Toronto: The owner of the Teletubbies children’s TV show is hunting for acquisitions again after a quiet two years.

DHX Media Ltd, based in Halifax, Nova Scotia, is looking for one major international brand to acquire in 2017 and several smaller ones, signalling a return to its growth-through-acquisition strategy after staying on the sidelines since purchasing Nerd Corps Entertainment Inc in 2014.

“There are some pretty significant global brands that we are pursuing,” CEO Dana Landry said. “We’re pretty optimistic that we’ll be successful.” His goal is to buy one large, well-known brand as well as three to five smaller online-only shows next year, he said. The company has C$70 million (Dh193.15 million) in cash it could deploy, and Landry said he’s open to pushing leverage to 3.5 times its debt-to-earnings ratio from roughly two times now.

DHX buys rights to TV shows and adds to its catalogue by producing its own new shows, then selling them to traditional broadcasters and internet streaming services like Netflix or Amazon Prime. After spending more than $380 million on acquisitions from 2012 to 2014, DHX stepped back.
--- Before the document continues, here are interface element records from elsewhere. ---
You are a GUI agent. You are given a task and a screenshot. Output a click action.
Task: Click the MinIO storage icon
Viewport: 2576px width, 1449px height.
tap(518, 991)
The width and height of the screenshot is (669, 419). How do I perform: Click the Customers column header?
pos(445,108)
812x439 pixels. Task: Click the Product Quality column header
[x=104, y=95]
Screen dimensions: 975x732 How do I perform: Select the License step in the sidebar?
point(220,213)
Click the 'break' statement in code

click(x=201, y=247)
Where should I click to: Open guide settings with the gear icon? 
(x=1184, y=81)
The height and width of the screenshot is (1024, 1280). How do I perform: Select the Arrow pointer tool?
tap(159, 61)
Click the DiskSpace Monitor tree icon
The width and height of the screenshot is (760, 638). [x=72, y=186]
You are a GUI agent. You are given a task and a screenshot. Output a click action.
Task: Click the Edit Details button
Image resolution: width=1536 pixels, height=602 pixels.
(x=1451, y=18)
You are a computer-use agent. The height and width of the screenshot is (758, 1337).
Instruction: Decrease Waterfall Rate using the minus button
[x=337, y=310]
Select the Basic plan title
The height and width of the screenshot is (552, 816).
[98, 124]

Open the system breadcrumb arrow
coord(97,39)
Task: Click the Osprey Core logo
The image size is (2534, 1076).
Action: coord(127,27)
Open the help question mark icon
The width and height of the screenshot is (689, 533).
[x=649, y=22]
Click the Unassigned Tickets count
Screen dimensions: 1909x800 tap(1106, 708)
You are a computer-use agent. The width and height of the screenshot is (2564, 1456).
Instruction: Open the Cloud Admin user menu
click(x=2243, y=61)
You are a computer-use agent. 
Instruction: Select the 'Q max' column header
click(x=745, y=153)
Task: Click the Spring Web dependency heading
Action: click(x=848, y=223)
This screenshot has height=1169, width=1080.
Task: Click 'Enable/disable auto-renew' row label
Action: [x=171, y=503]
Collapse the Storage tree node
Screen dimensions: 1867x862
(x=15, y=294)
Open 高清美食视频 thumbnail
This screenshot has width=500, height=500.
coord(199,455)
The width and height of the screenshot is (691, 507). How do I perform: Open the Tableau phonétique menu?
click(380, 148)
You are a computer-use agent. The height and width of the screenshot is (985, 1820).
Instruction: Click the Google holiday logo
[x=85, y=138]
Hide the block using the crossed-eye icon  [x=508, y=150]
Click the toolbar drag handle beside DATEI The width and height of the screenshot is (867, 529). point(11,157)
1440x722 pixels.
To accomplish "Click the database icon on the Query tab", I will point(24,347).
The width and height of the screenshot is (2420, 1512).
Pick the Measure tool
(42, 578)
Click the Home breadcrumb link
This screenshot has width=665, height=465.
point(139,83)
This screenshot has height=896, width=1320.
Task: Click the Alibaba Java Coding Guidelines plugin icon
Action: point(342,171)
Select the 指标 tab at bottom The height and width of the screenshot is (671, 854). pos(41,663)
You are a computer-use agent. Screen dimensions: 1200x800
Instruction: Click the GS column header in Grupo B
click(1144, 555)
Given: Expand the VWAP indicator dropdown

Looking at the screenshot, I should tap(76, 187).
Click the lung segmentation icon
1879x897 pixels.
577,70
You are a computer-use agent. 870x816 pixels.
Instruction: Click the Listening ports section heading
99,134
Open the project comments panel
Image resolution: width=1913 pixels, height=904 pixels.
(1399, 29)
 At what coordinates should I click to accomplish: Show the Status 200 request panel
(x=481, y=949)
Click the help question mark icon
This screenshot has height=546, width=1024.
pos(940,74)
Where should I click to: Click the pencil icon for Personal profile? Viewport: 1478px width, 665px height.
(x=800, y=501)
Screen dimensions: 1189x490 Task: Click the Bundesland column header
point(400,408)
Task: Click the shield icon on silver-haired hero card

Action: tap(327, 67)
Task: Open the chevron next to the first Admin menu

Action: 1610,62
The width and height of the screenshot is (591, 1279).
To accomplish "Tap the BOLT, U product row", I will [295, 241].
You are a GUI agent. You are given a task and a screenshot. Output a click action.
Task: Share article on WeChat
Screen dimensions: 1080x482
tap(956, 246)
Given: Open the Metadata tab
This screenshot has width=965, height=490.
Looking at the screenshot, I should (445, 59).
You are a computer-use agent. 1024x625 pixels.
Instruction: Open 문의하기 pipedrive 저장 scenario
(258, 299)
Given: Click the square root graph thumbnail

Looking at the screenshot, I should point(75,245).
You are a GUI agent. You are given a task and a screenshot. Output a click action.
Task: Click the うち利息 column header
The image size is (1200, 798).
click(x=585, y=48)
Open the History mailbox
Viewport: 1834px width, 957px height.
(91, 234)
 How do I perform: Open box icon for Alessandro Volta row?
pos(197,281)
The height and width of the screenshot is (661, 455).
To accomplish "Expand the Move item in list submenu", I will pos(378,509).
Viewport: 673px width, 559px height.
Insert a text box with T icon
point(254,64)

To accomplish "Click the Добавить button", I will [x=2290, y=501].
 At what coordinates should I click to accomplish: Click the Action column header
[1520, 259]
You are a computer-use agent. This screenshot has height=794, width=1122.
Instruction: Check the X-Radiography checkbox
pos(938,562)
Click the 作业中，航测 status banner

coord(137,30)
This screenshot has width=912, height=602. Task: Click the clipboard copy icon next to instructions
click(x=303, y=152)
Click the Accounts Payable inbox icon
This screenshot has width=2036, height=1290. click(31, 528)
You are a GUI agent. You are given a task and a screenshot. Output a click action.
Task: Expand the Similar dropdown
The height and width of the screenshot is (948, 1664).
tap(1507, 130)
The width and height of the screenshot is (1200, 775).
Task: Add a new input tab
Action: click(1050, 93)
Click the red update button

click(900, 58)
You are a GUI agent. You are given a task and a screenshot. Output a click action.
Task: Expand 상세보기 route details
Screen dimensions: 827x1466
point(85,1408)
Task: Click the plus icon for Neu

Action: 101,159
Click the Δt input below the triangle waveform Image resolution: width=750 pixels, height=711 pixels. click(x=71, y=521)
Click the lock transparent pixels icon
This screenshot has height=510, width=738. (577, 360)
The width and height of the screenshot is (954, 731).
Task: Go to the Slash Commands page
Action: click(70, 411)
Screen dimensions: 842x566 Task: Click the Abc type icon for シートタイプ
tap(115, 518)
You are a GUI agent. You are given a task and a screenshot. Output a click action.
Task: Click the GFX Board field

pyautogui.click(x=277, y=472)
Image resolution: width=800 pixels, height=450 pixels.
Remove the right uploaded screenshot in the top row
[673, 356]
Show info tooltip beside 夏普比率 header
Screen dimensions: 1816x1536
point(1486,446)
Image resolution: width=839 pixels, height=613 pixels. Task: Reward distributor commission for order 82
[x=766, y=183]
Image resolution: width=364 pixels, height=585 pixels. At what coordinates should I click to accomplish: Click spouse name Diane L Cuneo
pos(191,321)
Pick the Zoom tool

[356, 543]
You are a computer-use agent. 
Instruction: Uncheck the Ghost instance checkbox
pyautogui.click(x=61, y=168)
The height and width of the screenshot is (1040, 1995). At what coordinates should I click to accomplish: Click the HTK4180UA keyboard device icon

Its stock price, which had rocketed from less than C$1 at the beginning of 2012 to a high of C$10 at the end of 2014, has sunk back to around C$6.90 since then.

Investors are motivated by catalysts like acquisitions and without big deals the stock price levelled off, Landry said.

“The organic growth of DHX Media is undervalued in the marketplace,” Rob Goff, head of research at Echelon Wealth Partners, said in a note to clients. DHX’s fiscal 2016, which ended in June, was a year of repositioning and the company should perform well this fiscal year, he said.

But DHX has also been stymied by slowing growth in the traditional television industry. That, coupled with a change in how it books revenue from the shows it produces on its own, contributed to a 16 per cent year-over-year decline in total revenue in the quarter that ended September 30.

Still, DHX actually raised its forecasts for the fiscal year that ends in June, saying it’s perfectly positioned to benefit from the trend of kids skipping both traditional TV and streamers like Netflix and jumping straight to watching shows on Alphabet Inc’s YouTube.

On YouTube, DHX streams its content under the umbrella brand WildBrain and gets a direct cut of every ad that plays before each show, instead of selling them as a block to TV broadcasters or Netflix. Last month, DHX increased its 2017 revenue guidance for WildBrain to as much as C$35 million from a previous projection of as much as C$34 million.

In a survey of 2,700 people DHX did with polling firm Ipsos, the company found 72 per cent of content consumed by kids is done online. Forty per cent of kids in the families surveyed used a smartphone and YouTube was more popular than Netflix.

DHX plans to make three to five acquisitions with WildBrain, targeting the top 50 children-focused YouTube channels. Once they’re in the WildBrain fold, DHX can command a higher share of advertising income and get better prices from advertisers because of the brand’s more than 400,000 subscribers.

“The greater depth of targets suggest a much greater likelihood of acquisitions being successfully completed,” Goff said. If Landry and his team can execute on their plan it should push the stock price up significantly, he said.

Landry said he expects Facebook Inc, Amazon.com Inc and Alibaba Group Holding Ltd to build their own advertising-supported streaming services and plans to run WildBrain on those as well. DHX has already signed content deals with Amazon and Alibaba’s subscription streaming services.

“Think of this as like Nickelodeon was 20 years ago, an overarching brand,” Landry said.

Still, returning to an advertising revenue model after focusing on subscription streaming services like Netflix brings up an age-old problem for kids-show producers: advertising to children. YouTube has come under fire in the past for blurring the line between advertising and programming and playing ads for junk food and gambling alongside children’s content.

Despite the awkwardness, an advertising-supported model is perfect for boosting one of the company’s other major revenue sources: selling toys based on its TV shows. A child could be watching Teletubbies, for example, and at the end of the show add a stuffed Dipsy or Po to a wish list their parent’s could buy from later on.

The potential for partnering with an online e-commerce giant like Amazon or Alibaba on a project like this would be huge and the survey DHX did with Ipsos suggests parents like the idea too, Landry said.

“There’s a whole new market, we’re just on the cusp of that,” he said.